Evaporated milk is cow’s milk which been thickened by evaporation. This removes about 60 percent of the water from the milk.
Evaporated Milk is produced by removing 60 percent of the water. The concentrate is then homogenized, fortified with vitamin D, and vacuum-sealed into cans. Evaporated milk can be stored unrefrigerated until opened.
Storage and Handling
- Store unopened cans of evaporated milk unrefrigerated on a cool, dry shelf for up to six months. Store refrigerated in an airtight container for up to one week after opening.
½ cup evaporated milk counts as 1 cup in the MyPlate.gov Dairy Group. For a 2,000-calorie diet, the daily recommendation is about 3 cups.
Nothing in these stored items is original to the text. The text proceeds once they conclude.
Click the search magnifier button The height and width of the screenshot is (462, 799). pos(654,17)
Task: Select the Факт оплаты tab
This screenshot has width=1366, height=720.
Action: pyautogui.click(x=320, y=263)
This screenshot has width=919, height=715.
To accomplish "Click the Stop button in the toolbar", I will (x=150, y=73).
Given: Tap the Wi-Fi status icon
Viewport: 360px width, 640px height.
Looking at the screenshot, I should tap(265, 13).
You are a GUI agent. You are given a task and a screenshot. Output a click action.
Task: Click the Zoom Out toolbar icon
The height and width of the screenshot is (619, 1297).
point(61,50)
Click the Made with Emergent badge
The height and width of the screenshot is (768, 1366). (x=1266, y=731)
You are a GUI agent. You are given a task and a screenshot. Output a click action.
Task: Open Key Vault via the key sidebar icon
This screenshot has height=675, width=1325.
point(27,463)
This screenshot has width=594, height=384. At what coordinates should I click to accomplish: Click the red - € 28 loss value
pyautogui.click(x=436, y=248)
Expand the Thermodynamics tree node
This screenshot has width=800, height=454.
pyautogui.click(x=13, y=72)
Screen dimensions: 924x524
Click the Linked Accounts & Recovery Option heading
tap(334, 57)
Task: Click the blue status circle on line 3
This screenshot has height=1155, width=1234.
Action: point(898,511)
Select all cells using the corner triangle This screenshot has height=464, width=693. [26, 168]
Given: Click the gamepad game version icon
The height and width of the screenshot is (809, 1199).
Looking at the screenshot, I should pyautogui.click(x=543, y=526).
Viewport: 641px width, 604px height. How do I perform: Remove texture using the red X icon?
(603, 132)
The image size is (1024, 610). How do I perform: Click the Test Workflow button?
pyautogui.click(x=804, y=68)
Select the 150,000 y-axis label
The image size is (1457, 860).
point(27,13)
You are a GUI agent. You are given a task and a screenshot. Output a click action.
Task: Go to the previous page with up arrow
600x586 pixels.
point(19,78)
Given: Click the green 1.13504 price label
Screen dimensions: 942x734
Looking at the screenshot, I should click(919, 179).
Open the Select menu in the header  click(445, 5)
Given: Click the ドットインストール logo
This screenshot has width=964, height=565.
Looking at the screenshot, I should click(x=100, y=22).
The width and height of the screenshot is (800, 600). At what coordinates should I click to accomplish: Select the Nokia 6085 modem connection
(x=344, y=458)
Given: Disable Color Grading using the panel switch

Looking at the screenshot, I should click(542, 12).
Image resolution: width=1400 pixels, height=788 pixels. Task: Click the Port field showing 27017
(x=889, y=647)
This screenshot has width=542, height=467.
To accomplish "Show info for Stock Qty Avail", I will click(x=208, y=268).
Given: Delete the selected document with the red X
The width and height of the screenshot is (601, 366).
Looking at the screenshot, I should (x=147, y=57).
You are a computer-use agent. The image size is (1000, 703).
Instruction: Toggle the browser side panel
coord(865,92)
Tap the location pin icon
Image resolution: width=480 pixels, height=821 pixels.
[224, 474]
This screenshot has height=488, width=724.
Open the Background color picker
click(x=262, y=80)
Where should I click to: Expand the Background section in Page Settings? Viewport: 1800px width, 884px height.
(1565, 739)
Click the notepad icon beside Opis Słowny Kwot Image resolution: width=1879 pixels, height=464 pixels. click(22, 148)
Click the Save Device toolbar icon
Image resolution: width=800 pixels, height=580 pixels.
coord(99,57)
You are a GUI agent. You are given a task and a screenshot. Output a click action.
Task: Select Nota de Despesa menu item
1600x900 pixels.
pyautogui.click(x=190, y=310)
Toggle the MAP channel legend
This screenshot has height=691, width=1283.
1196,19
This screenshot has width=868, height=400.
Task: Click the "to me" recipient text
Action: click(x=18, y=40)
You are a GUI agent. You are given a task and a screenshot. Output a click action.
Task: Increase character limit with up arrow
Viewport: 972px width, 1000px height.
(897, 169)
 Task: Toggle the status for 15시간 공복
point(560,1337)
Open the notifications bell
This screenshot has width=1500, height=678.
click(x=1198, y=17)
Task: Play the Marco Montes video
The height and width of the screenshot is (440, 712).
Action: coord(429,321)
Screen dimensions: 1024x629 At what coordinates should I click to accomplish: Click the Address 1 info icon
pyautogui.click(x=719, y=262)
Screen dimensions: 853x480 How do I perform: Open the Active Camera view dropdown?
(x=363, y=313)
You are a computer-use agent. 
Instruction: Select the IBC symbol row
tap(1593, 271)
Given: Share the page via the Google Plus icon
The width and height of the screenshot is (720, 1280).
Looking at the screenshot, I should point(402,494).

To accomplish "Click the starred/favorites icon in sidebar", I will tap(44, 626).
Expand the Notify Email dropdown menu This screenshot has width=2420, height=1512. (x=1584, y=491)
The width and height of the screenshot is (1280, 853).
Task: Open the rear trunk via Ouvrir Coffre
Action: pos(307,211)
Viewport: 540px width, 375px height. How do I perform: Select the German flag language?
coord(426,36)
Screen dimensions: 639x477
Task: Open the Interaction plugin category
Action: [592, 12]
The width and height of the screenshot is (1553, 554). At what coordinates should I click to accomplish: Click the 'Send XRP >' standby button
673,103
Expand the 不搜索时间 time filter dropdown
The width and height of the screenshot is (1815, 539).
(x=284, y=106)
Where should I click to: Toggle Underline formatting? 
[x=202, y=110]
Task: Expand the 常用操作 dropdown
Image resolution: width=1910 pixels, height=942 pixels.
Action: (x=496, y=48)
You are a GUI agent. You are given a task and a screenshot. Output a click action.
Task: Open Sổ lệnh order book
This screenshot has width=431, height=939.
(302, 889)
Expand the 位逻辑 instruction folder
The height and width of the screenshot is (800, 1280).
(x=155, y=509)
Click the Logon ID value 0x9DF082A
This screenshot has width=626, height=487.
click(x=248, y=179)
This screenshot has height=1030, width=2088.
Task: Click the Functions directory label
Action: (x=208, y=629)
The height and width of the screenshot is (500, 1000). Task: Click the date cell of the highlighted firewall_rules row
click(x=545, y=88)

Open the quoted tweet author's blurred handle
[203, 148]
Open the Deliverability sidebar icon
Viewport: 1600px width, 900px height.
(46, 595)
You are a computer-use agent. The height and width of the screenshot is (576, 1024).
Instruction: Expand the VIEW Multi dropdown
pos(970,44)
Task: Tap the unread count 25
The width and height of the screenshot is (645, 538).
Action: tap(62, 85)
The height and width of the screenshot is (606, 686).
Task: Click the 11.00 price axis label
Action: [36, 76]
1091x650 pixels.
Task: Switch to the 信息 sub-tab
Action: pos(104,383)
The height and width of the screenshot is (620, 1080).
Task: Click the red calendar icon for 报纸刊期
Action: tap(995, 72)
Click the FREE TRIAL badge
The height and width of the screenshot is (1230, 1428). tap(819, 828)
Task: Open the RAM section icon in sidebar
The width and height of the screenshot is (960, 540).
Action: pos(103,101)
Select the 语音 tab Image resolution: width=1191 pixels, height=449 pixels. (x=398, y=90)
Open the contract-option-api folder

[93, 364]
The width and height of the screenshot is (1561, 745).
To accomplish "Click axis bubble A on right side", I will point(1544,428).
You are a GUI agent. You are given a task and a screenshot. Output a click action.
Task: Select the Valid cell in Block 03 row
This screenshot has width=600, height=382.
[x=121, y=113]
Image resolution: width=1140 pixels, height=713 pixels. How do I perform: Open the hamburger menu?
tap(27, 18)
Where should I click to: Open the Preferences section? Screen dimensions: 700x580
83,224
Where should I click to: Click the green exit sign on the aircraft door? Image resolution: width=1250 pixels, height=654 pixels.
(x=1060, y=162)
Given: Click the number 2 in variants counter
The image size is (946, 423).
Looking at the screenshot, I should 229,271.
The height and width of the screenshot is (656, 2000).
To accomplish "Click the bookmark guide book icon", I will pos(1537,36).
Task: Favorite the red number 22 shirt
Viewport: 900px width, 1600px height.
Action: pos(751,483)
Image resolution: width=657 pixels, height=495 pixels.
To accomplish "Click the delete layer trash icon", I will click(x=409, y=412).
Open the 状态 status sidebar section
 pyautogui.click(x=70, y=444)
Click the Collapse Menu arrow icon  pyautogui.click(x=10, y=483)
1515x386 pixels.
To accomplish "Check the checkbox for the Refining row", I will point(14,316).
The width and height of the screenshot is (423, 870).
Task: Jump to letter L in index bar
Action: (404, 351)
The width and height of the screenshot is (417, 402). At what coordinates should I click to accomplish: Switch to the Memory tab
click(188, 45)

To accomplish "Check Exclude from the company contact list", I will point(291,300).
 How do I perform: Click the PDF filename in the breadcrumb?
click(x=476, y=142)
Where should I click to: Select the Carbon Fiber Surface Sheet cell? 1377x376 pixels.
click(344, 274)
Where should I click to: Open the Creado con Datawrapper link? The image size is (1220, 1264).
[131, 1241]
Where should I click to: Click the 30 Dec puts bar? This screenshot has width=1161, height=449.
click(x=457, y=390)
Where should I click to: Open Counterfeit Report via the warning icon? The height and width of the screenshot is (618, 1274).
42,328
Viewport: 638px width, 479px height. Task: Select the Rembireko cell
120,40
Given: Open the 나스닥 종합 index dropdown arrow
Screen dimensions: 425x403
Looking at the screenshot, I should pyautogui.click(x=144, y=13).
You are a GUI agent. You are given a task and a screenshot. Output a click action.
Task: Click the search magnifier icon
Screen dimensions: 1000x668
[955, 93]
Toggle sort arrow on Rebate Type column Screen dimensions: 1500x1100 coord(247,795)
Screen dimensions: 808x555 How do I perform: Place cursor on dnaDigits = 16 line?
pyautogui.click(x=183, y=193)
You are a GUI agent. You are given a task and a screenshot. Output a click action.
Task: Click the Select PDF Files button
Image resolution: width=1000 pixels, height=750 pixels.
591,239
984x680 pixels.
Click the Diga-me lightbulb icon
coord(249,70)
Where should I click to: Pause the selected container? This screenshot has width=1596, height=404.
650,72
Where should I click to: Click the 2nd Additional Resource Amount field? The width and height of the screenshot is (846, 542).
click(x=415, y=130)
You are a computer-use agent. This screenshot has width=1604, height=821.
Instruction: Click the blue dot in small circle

½ cup of evaporated milk provides more than 30% of the daily recommended amount of calcium.
Evaporated milk may also have added vitamin A, and it usually contains 6.5 percent fat or less. There is also a fat-free variety that’s made from fat-free (skim or non-fat) milk, instead of whole milk, which contains 0.5 percent fat or less.
Cooking and Baking with Evaporated Milk
- Evaporated milk is not the same as “sweetened condensed milk” and should not be used as a substitute in recipes.
- Unlike sweetened condensed milk, evaporated milk doesn’t contain sugar, but both are great to have on hand for cooking and baking.
- Evaporated milk can be used as a lower fat alternative for heavy cream in sauces, soups, and gravies.
- To use in place of fresh milk mix ¼ cup evaporated milk with water and add to recipes such as breads, muffins, soups, sauces, mashed potatoes, and custards.